We welcome contributions across all dimensions of this project:
| Area | How to Contribute | |
|---|---|---|
| 🧠 | ECL Core | Improve training loops, add new loss functions, optimize the EntanglementBus |
| 🌐 | API Layer | Add endpoints, improve auth, enhance rate limiting |
| 🪞 | Soul's Mirror | Expand archetypes, improve reflection engine, add new psychological models |
| 🧬 | Biology | Add new simulations, improve integrators, contribute ecological models |
| 🌈 | Visualization | Create new visual explorations, improve interactivity |
| 🧪 | Ethics | Contribute frameworks, essays, and philosophical perspectives |
| 🌀 | Cosmic Economics | Expand information-theoretic models |
| 📝 | Prompts | Contribute new prompt packs for unexplored domains |
| 📚 | Documentation | Improve guides, add tutorials, translate |
- Fork the repository
- Create a feature branch:
git checkout -b feature/your-idea - Make your changes with clear commit messages
- Push to your fork and open a Pull Request
💡 First time contributing? Start by exploring the Prompt Packs or adding a new essay to Bio Design Ethics. Every contribution matters.
Please read atlas_respect.md for attribution guidelines and the spirit of co-authorship that guides this project.
If you use Prompt Atlas Engine in your research, please cite:
@software{tadaya2025promptatlas,
title = {Entangled Co-Learning for LLMs -- Prompt Atlas Edition},
author = {Tadaya, Don D. M.},
year = {2025},
url = {https://github.com/dascient/prompt-atlas-ecl},
license = {Apache-2.0}
}Copyright 2025 Don D. M. Tadaya | DaScient | AI
Licensed under the Apache License 2.0 -- see LICENSE for details.

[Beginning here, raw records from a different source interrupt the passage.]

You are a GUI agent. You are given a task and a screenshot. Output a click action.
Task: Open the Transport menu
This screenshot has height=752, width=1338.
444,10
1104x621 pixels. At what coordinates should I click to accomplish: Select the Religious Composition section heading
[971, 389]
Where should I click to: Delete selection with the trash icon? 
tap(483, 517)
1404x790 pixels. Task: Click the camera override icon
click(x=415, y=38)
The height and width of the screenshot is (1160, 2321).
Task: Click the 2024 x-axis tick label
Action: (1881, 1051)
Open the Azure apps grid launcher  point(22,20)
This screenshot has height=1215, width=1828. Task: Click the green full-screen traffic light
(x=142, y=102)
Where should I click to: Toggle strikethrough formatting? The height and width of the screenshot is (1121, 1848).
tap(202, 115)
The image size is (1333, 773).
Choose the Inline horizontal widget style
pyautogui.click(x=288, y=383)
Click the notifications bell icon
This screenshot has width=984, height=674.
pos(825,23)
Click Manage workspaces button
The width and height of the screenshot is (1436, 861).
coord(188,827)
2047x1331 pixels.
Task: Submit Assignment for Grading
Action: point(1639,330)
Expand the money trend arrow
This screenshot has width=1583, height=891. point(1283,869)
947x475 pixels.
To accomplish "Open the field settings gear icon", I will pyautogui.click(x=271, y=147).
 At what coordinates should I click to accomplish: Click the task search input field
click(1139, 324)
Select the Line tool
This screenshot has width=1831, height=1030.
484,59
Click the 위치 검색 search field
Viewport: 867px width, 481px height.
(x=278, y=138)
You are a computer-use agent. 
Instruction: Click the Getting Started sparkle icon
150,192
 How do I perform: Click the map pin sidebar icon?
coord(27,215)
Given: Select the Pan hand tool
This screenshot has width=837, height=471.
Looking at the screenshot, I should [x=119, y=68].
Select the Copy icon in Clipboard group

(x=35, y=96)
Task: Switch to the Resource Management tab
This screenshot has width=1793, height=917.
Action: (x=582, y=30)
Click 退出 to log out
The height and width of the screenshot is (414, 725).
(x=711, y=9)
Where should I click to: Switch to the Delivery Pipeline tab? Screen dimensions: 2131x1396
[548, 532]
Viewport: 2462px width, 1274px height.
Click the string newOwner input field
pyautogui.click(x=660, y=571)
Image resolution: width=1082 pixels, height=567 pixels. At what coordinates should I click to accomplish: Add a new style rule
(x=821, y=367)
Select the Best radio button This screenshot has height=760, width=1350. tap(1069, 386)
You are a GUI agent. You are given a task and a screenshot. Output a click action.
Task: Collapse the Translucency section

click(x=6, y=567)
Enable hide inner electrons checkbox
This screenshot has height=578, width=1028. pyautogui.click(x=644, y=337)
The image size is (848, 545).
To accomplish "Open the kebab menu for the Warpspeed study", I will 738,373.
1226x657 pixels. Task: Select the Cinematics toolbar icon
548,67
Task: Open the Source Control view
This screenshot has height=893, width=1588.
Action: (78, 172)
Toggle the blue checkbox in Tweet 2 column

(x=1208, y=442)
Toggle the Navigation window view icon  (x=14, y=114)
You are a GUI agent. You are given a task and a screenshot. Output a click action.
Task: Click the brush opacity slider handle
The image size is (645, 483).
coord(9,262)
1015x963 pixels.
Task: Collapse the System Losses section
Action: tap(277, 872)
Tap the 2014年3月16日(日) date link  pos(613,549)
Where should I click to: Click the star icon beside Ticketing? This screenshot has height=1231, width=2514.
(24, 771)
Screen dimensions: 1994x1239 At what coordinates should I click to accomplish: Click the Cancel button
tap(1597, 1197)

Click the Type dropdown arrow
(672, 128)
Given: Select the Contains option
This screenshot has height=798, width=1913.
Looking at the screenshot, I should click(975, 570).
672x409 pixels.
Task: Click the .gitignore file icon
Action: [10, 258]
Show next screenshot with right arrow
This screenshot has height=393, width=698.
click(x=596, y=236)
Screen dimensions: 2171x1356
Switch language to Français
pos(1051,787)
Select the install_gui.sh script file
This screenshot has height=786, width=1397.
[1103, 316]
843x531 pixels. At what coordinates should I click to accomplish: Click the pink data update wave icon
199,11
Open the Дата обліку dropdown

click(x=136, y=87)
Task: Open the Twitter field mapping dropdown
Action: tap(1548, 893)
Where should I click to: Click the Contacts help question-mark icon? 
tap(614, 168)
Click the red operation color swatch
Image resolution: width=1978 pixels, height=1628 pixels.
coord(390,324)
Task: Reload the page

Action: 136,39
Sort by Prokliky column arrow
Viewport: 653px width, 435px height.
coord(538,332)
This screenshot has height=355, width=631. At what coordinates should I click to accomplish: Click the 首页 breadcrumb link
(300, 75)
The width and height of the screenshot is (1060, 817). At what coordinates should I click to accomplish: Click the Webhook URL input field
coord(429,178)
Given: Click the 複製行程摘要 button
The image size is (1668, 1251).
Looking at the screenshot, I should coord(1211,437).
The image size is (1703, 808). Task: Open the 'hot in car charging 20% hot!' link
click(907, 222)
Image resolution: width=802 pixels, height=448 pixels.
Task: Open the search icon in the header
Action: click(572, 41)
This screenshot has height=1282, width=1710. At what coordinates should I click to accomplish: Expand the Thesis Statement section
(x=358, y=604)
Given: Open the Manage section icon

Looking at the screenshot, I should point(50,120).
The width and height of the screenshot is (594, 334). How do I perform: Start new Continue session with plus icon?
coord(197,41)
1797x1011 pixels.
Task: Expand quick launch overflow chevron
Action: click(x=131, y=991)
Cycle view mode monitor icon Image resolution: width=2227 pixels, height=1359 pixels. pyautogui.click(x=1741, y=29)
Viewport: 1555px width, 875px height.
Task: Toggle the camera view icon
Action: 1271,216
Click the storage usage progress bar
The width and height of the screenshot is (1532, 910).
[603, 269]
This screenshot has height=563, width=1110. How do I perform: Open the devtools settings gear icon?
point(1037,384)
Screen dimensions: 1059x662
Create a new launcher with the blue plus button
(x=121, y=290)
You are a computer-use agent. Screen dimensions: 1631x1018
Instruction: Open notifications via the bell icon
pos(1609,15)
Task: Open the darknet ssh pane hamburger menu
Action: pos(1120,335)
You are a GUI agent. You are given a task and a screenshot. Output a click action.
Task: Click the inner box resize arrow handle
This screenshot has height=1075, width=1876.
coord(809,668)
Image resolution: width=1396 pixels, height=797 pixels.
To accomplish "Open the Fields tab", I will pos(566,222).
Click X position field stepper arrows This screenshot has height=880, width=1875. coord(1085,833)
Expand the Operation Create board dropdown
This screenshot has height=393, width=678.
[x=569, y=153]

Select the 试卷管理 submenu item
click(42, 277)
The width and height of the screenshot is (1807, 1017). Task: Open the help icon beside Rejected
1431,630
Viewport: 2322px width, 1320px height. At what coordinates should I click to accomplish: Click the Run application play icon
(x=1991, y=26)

Code: Apache 2.0 | Narrative content (manifestos, essays): CC BY-NC 4.0
Research contributions and forks are welcome. Please cite or link back to this repository when referencing the ECL framework.
╔══════════════════════════════════════════════════════════════════╗
║ ║
║ "Prompt Atlas is not a product -- it's a conversation ║
║ between systems. Between minds. Between epochs." ║
║ ║
║ Our goal is to explore machine entanglement as cognition: ║
║ the moment two systems share uncertainty -- and begin ║
║ to co-create understanding. ║
║ ║
║ We believe the future of AI is not domination but dialogue. ║
║ Not replacement but resonance. Not answers but the shared ║
║ courage to hold better questions. ║
║ ║
║ Every module here is an invitation: ║
║ to reflect, to simulate, to visualize, to question, ║
║ and to build -- together. ║
║ ║
╚══════════════════════════════════════════════════════════════════╝
Built with 🧠 + 🤍 by humans and machines, entangled.
"The universe is not made of atoms -- it's made of stories. And the best stories are the ones we write together."